Rakewell, Apollo’s wandering eye on the art world, takes a rakish look at art and museum stories.
It is fairly well known that in the first half of the 20th century, artistic competitions were part of the Olympic Games, with competitors battling it out in painting, sculpture and architecture categories. In 1949, however, the International Olympic Committee (IOC) decided that the arts should not be eligible, since almost all the competing artists were professionals, and that was that. Nowadays, no one really thinks it odd that art isn’t in the Olympics, except for the singer Pharrell Williams, who at a Louis Vuitton event last week in Paris appeared to get behind the idea of art returning to the Olympic roster for the LA games in 2028 – a bold suggestion, even if the singer did cushion the shock by prefacing his proposal with the words, ‘It might seem crazy what I’m about to say.’

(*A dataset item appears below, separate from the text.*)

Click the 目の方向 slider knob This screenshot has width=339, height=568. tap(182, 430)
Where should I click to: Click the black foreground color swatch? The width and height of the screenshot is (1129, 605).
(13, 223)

The jettisoning of art from the Olympics may seem like confirmation that the importance society accords to creativity has, over time, been slowly chipped away. But Rakewell would posit that in fact, the decision has allowed art to enter the Olympics in stranger and more beautiful ways. Art is and always has been at the heart of the games – you just need to know where to look.
Who among us knew, for example, that Team GB employs an official artist – and has done since the 2012 games? Ben Mosley went to London Olympic events and produced on-the-spot paintings of British athletes; for the Covid-hit Tokyo games, he produced a 50m-long live mural in Carnaby Street, London, documenting every medal won by Team GB as it happened; and now, Mosley has crossed La Manche to paint victorious Britons again, though he has chosen to stick with his riotously colourful graffiti-inspired approach rather than use the thousand-tiny-dots method that the French seem to like so much.

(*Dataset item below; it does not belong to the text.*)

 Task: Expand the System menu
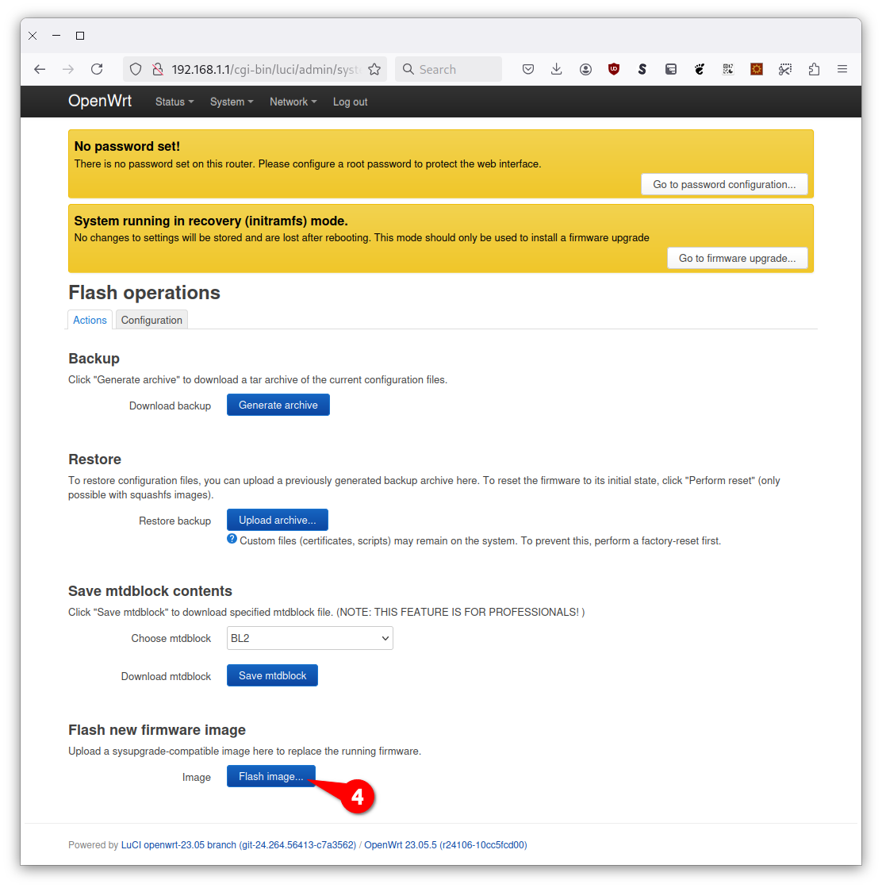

Were Pharrell’s wish to come true, however, things might need to be adjusted to take in more contemporary art trends. One artist, Abraham Poincheval, understands the value of conceptual art, having mounted a daring performance piece spanning the first 10 days of the Paris games that involved him being sealed in a large transparent glass bottle floating on the Canal Saint-Denis. La Bouteille is not his first such endeavour: in 2014 he spent 13 days living, Revenant-style, inside a taxidermied bear. But unlike Leonardo DiCaprio’s character in that film, Poincheval had his fleshly home decked out with a kettle and other amenities.

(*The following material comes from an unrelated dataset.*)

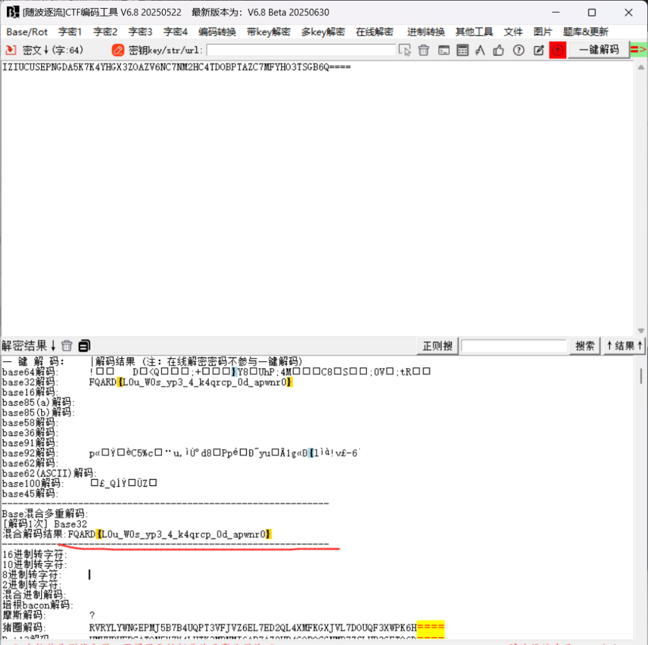The image size is (648, 645).
Task: Open the 其他工具 menu
Action: 474,32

The most powerful bond between art and the Olympics, however, comes from the athletes themselves, several of whom are knowledgeable about art and even have degrees in the subject. Take one prime example: the British rower Emily Craig, who won gold alongside Imogen Grant last week in the lightweight double sculls, has an undergraduate degree in art history from the Courtauld and an MA in East Asian Art from Sotheby’s. Those, like the former prime minister Rishi Sunak, who decried useless ‘Mickey Mouse’ courses should take note. Do an art degree and you might just end up a sporting hero.